■ Assignment
Give back all the records exactly, keeping every line whole.

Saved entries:
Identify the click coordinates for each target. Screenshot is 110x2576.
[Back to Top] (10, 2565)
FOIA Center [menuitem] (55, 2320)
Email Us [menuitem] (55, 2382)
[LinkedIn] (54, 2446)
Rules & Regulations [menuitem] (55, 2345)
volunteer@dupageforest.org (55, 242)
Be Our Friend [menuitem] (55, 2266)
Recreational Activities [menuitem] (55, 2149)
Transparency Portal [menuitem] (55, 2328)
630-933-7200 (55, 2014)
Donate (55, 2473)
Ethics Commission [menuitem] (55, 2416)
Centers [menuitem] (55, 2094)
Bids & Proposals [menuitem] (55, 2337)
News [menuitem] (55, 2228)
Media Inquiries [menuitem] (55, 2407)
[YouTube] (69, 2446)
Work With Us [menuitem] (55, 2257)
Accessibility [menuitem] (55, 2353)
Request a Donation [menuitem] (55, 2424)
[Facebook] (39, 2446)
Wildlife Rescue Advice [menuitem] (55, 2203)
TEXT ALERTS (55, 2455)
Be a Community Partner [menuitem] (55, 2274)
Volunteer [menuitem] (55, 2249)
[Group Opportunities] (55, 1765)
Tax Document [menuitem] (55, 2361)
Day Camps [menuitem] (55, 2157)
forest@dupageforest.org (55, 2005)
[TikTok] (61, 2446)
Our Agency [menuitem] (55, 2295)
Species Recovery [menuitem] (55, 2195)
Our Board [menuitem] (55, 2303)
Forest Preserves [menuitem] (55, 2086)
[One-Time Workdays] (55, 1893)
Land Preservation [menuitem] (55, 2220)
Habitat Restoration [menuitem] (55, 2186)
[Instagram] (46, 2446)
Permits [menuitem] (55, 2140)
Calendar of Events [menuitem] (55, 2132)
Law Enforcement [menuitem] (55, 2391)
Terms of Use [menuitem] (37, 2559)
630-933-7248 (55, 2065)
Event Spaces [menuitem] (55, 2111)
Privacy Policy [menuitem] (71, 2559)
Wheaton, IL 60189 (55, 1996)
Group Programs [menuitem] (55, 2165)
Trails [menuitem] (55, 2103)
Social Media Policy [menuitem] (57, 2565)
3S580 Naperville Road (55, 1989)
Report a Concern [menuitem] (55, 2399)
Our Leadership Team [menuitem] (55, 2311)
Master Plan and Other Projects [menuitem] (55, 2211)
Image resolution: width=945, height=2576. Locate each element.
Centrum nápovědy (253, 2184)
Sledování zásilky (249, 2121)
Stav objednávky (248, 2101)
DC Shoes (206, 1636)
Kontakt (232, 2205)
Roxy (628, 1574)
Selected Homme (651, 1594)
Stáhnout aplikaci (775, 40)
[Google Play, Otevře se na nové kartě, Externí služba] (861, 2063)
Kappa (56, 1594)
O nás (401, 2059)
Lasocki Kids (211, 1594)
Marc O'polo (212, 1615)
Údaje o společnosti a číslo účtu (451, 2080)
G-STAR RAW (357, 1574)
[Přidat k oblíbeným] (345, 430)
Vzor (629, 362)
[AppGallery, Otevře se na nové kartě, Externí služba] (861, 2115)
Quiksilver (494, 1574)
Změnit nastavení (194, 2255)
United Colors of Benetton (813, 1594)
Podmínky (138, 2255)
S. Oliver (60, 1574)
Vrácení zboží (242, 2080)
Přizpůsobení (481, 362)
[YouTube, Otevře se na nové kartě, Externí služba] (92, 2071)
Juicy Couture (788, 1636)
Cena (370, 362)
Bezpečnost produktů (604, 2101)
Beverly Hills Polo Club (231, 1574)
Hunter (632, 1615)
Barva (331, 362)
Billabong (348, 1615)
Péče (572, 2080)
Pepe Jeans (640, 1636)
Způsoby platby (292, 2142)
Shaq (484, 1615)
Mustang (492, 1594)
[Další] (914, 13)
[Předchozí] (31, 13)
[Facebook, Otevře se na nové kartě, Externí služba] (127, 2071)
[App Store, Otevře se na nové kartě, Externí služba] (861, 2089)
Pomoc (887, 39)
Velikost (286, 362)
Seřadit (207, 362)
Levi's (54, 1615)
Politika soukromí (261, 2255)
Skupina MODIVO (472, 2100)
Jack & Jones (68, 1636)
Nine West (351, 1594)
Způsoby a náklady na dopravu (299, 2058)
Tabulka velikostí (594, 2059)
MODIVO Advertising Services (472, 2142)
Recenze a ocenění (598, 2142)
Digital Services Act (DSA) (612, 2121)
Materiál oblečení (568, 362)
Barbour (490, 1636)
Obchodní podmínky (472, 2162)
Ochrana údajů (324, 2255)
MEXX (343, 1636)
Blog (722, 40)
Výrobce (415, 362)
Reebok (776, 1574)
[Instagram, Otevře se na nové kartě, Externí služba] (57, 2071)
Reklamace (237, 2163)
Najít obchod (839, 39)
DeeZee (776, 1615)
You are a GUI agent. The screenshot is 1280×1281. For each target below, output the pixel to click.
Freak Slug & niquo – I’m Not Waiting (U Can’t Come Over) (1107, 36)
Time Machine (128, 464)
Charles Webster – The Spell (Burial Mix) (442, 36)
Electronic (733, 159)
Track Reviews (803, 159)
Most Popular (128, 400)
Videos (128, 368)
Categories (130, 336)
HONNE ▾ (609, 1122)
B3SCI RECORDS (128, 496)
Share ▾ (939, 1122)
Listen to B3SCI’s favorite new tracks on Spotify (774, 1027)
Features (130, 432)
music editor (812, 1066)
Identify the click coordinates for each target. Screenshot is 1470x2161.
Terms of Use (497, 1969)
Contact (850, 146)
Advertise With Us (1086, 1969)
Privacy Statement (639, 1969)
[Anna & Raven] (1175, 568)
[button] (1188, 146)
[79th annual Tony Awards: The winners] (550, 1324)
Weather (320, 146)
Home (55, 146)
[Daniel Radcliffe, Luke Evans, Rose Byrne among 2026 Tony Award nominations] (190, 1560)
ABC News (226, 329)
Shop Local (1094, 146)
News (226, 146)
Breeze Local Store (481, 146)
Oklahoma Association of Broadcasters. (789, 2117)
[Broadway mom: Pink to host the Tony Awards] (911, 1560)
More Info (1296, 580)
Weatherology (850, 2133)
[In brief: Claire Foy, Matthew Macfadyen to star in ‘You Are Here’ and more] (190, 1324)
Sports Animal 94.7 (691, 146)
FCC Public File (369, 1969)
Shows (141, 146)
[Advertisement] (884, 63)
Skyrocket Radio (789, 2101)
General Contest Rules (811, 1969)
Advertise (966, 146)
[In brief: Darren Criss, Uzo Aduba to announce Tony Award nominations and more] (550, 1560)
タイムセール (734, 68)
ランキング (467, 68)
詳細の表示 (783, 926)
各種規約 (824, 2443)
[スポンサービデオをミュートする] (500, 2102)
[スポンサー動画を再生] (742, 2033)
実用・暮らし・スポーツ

■ Response to the task
Identify the click coordinates for each target. Screenshot is 110x2576.
[Back to Top] (10, 2565)
FOIA Center [menuitem] (55, 2320)
Email Us [menuitem] (55, 2382)
[LinkedIn] (54, 2446)
Rules & Regulations [menuitem] (55, 2345)
volunteer@dupageforest.org (55, 242)
Be Our Friend [menuitem] (55, 2266)
Recreational Activities [menuitem] (55, 2149)
Transparency Portal [menuitem] (55, 2328)
630-933-7200 (55, 2014)
Donate (55, 2473)
Ethics Commission [menuitem] (55, 2416)
Centers [menuitem] (55, 2094)
Bids & Proposals [menuitem] (55, 2337)
News [menuitem] (55, 2228)
Media Inquiries [menuitem] (55, 2407)
[YouTube] (69, 2446)
Work With Us [menuitem] (55, 2257)
Accessibility [menuitem] (55, 2353)
Request a Donation [menuitem] (55, 2424)
[Facebook] (39, 2446)
Wildlife Rescue Advice [menuitem] (55, 2203)
TEXT ALERTS (55, 2455)
Be a Community Partner [menuitem] (55, 2274)
Volunteer [menuitem] (55, 2249)
[Group Opportunities] (55, 1765)
Tax Document [menuitem] (55, 2361)
Day Camps [menuitem] (55, 2157)
forest@dupageforest.org (55, 2005)
[TikTok] (61, 2446)
Our Agency [menuitem] (55, 2295)
Species Recovery [menuitem] (55, 2195)
Our Board [menuitem] (55, 2303)
Forest Preserves [menuitem] (55, 2086)
[One-Time Workdays] (55, 1893)
Land Preservation [menuitem] (55, 2220)
Habitat Restoration [menuitem] (55, 2186)
[Instagram] (46, 2446)
Permits [menuitem] (55, 2140)
Calendar of Events [menuitem] (55, 2132)
Law Enforcement [menuitem] (55, 2391)
Terms of Use [menuitem] (37, 2559)
630-933-7248 (55, 2065)
Event Spaces [menuitem] (55, 2111)
Privacy Policy [menuitem] (71, 2559)
Wheaton, IL 60189 (55, 1996)
Group Programs [menuitem] (55, 2165)
Trails [menuitem] (55, 2103)
Social Media Policy [menuitem] (57, 2565)
3S580 Naperville Road (55, 1989)
Report a Concern [menuitem] (55, 2399)
Our Leadership Team [menuitem] (55, 2311)
Master Plan and Other Projects [menuitem] (55, 2211)
Image resolution: width=945, height=2576. Locate each element.
Centrum nápovědy (253, 2184)
Sledování zásilky (249, 2121)
Stav objednávky (248, 2101)
DC Shoes (206, 1636)
Kontakt (232, 2205)
Roxy (628, 1574)
Selected Homme (651, 1594)
Stáhnout aplikaci (775, 40)
[Google Play, Otevře se na nové kartě, Externí služba] (861, 2063)
Kappa (56, 1594)
O nás (401, 2059)
Lasocki Kids (211, 1594)
Marc O'polo (212, 1615)
Údaje o společnosti a číslo účtu (451, 2080)
G-STAR RAW (357, 1574)
[Přidat k oblíbeným] (345, 430)
Vzor (629, 362)
[AppGallery, Otevře se na nové kartě, Externí služba] (861, 2115)
Quiksilver (494, 1574)
Změnit nastavení (194, 2255)
United Colors of Benetton (813, 1594)
Podmínky (138, 2255)
S. Oliver (60, 1574)
Vrácení zboží (242, 2080)
Přizpůsobení (481, 362)
[YouTube, Otevře se na nové kartě, Externí služba] (92, 2071)
Juicy Couture (788, 1636)
Cena (370, 362)
Bezpečnost produktů (604, 2101)
Beverly Hills Polo Club (231, 1574)
Hunter (632, 1615)
Barva (331, 362)
Billabong (348, 1615)
Péče (572, 2080)
Pepe Jeans (640, 1636)
Způsoby platby (292, 2142)
Shaq (484, 1615)
Mustang (492, 1594)
[Další] (914, 13)
[Předchozí] (31, 13)
[Facebook, Otevře se na nové kartě, Externí služba] (127, 2071)
[App Store, Otevře se na nové kartě, Externí služba] (861, 2089)
Pomoc (887, 39)
Velikost (286, 362)
Seřadit (207, 362)
Levi's (54, 1615)
Politika soukromí (261, 2255)
Skupina MODIVO (472, 2100)
Jack & Jones (68, 1636)
Nine West (351, 1594)
Způsoby a náklady na dopravu (299, 2058)
Tabulka velikostí (594, 2059)
MODIVO Advertising Services (472, 2142)
Recenze a ocenění (598, 2142)
Digital Services Act (DSA) (612, 2121)
Materiál oblečení (568, 362)
Barbour (490, 1636)
Obchodní podmínky (472, 2162)
Ochrana údajů (324, 2255)
MEXX (343, 1636)
Blog (722, 40)
Výrobce (415, 362)
Reebok (776, 1574)
[Instagram, Otevře se na nové kartě, Externí služba] (57, 2071)
Reklamace (237, 2163)
Najít obchod (839, 39)
DeeZee (776, 1615)
You are a GUI agent. The screenshot is 1280×1281. For each target below, output the pixel to click.
Freak Slug & niquo – I’m Not Waiting (U Can’t Come Over) (1107, 36)
Time Machine (128, 464)
Charles Webster – The Spell (Burial Mix) (442, 36)
Electronic (733, 159)
Track Reviews (803, 159)
Most Popular (128, 400)
Videos (128, 368)
Categories (130, 336)
HONNE ▾ (609, 1122)
B3SCI RECORDS (128, 496)
Share ▾ (939, 1122)
Listen to B3SCI’s favorite new tracks on Spotify (774, 1027)
Features (130, 432)
music editor (812, 1066)
Identify the click coordinates for each target. Screenshot is 1470x2161.
Terms of Use (497, 1969)
Contact (850, 146)
Advertise With Us (1086, 1969)
Privacy Statement (639, 1969)
[Anna & Raven] (1175, 568)
[button] (1188, 146)
[79th annual Tony Awards: The winners] (550, 1324)
Weather (320, 146)
Home (55, 146)
[Daniel Radcliffe, Luke Evans, Rose Byrne among 2026 Tony Award nominations] (190, 1560)
ABC News (226, 329)
Shop Local (1094, 146)
News (226, 146)
Breeze Local Store (481, 146)
Oklahoma Association of Broadcasters. (789, 2117)
[Broadway mom: Pink to host the Tony Awards] (911, 1560)
More Info (1296, 580)
Weatherology (850, 2133)
[In brief: Claire Foy, Matthew Macfadyen to star in ‘You Are Here’ and more] (190, 1324)
Sports Animal 94.7 (691, 146)
FCC Public File (369, 1969)
Shows (141, 146)
[Advertisement] (884, 63)
Skyrocket Radio (789, 2101)
General Contest Rules (811, 1969)
Advertise (966, 146)
[In brief: Darren Criss, Uzo Aduba to announce Tony Award nominations and more] (550, 1560)
タイムセール (734, 68)
ランキング (467, 68)
詳細の表示 (783, 926)
各種規約 (824, 2443)
[スポンサービデオをミュートする] (500, 2102)
[スポンサー動画を再生] (742, 2033)
実用・暮らし・スポーツ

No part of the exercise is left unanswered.